Blog / 20 juillet 2026 — 5 min de lecture
RGPD pour un auto-entrepreneur : le strict nécessaire
Pas besoin d'un DPO ni d'un service juridique pour être en règle. Voici ce qui est réellement obligatoire quand on collecte des données via un simple formulaire de contact — et rien de plus.
Les 3 choses vraiment obligatoires
1. Des mentions légales. La loi LCEN impose un socle précis : identité de l'éditeur, SIRET, hébergeur, directeur de publication. C'est mécanique — il suffit de suivre la liste, pas d'interprétation à avoir.
2. Une politique de confidentialité, avec case à cocher. Toute collecte de données (même juste un email) doit s'accompagner d'une explication claire de leur usage, et d'un consentement explicite — pas une case pré-cochée.
3. Une durée de conservation définie. La CNIL a publié un référentiel précis (norme NS-48) : les données de prospects non-clients peuvent être conservées 3 ans maximum à partir de la collecte ou du dernier contact. Passé ce délai, il faut supprimer ou redemander le consentement.

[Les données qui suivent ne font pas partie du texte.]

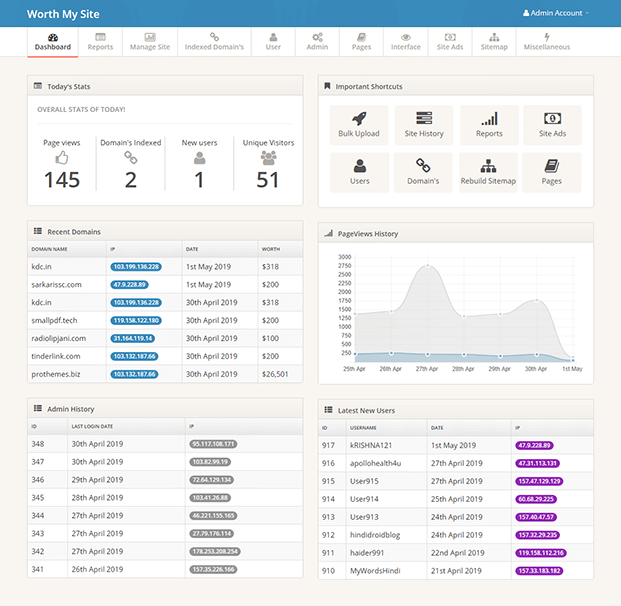The height and width of the screenshot is (606, 621).
Task: Select the Rebuild Sitemap shortcut
Action: (488, 166)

Ce qui change au 1er septembre 2026
La mention "TVA non applicable, art. 293 B du CGI" est remplacée par une référence au nouveau Code des impositions sur les biens et services (CIBS) — l'ancienne formulation reste tolérée jusqu'à fin 2027, mais autant utiliser la bonne dès maintenant sur les nouveaux documents. Même date : la facturation électronique devient obligatoire pour les auto-entrepreneurs en franchise de TVA.
Ce qui n'est PAS obligatoire
Un DPO (délégué à la protection des données) n'est pas requis pour une micro-entreprise qui gère un simple formulaire de contact — cette obligation vise les traitements à grande échelle ou les données sensibles. Une déclaration à la CNIL n'est pas non plus nécessaire pour un CRM basique : le RGPD a supprimé les formalités préalables au profit d'une logique de responsabilisation (accountability) — c'est à vous de documenter que vous êtes en conformité, pas de demander une autorisation.
Le seuil qui compte pour la TVA
Pour la franchise en base de TVA en 2026 : 37 500 € pour les prestations de services, 85 000 € pour la vente de marchandises. Si vous vendez aussi à des particuliers dans d'autres pays de l'UE, un seuil séparé de 10 000 € s'applique aux ventes numériques transfrontalières — c'est une règle distincte, à ne pas confondre avec le seuil français.